Sous les maillots siglés Messi, Ronaldinho, Drogba, Eto’o ou Torres, des hommes et des femmes qui se rêvent d’autres vies. Le photographe franco-suisse Michaël Zumstein les a photographiés.

Des anti-Balaka posent avec des fusils dans la rue principale de Njoh, en Centrafrique, le 24 septembre 2013. © Michael Zumstein/Agence VU

À l’heure où démarre une Coupe du monde de football à haut degré de polémique, le photographe franco-suisse Michaël Zumstein propose un contrechamp radical avec Aka Zidane (pour l’anglais « Also Known As Zidane »). Son projet, décliné en un livre édité par Images plurielles et en une exposition à la galerie Guigon (Paris 12ème, du 16 au 20 novembre), consiste en une série de 60 photographies d’Africain(e)s portant des maillots de footballeurs célèbres.

Devenir son idole

À l’origine de cette démarche, il y a d’abord la passion du reporter pour le football. « J’ai adoré jouer au football, écrit-il ainsi dans l’introduction de l’album. De sept à quinze ans, j’ai occupé tous les terrains détrempés de banlieue. J’ai joué à tous les postes de l’équipe. Je vivais foot et les murs de ma chambre étaient recouverts des photos de mes héros : Platini, Mario Kempes, Gérard Janvion. Le jour de mes dix ans, on m’a enfin offert mon premier maillot de foot.

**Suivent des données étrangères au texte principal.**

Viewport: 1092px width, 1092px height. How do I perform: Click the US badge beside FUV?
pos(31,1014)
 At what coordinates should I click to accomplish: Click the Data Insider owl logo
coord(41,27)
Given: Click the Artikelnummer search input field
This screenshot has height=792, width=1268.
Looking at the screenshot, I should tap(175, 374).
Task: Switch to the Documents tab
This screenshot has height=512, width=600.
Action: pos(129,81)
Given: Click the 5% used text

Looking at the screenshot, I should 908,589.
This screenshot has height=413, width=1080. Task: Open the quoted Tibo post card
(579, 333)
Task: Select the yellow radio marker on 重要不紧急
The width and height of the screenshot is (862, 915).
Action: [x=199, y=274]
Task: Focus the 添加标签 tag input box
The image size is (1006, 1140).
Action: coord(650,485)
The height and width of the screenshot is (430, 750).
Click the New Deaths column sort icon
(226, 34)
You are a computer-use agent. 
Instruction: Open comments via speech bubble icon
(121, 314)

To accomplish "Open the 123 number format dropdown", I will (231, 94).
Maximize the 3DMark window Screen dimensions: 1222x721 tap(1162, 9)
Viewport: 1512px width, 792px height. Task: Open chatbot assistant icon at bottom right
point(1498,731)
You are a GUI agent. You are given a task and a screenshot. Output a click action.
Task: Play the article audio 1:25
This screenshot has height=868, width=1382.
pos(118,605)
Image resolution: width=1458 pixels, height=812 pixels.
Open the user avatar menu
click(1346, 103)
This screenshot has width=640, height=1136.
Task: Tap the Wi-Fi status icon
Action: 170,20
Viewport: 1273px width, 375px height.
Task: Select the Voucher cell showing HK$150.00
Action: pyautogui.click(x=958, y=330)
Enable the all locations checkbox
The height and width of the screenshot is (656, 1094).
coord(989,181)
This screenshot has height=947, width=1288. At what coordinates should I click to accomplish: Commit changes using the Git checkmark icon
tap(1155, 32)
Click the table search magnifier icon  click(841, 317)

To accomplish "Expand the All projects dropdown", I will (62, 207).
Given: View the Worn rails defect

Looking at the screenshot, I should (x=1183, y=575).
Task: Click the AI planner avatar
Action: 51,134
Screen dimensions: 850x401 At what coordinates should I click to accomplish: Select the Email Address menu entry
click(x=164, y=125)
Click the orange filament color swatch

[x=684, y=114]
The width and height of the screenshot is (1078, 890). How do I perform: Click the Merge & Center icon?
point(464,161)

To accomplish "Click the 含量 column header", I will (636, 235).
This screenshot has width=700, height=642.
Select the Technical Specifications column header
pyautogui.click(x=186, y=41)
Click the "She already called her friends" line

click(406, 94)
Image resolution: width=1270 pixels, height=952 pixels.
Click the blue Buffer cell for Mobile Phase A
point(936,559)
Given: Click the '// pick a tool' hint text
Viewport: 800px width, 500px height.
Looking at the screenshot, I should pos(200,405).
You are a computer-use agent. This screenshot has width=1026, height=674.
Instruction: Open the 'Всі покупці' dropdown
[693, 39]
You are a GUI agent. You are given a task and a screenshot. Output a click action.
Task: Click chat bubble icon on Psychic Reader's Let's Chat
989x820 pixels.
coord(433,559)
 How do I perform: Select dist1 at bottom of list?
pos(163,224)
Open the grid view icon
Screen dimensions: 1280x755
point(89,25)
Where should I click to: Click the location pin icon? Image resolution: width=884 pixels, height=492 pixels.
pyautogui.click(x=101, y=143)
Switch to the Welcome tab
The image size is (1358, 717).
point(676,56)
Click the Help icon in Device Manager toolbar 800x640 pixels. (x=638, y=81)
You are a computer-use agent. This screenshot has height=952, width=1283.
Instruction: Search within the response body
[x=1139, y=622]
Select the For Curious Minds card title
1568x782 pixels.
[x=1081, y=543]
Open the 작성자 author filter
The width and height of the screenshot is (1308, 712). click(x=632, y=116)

J’ai reçu l’improbable maillot de l’équipe d’Écosse. »

Problème : personne, à l’époque, ne connaît le nom du moindre joueur écossais… « Moi, fils d’une juive oranaise et d’un Suisse allemand, je devais devenir Écossais, poursuit Zumstein. J’ai finalement trouvé la photo d’un joueur dans un album : Gordon Strachan. » Sur le terrain et à l’école, l’enfant s’est métamorphosé en sa nouvelle idole : « Je pouvais enfin devenir Gordon Strachan, et vivre une autre vie que la mienne. »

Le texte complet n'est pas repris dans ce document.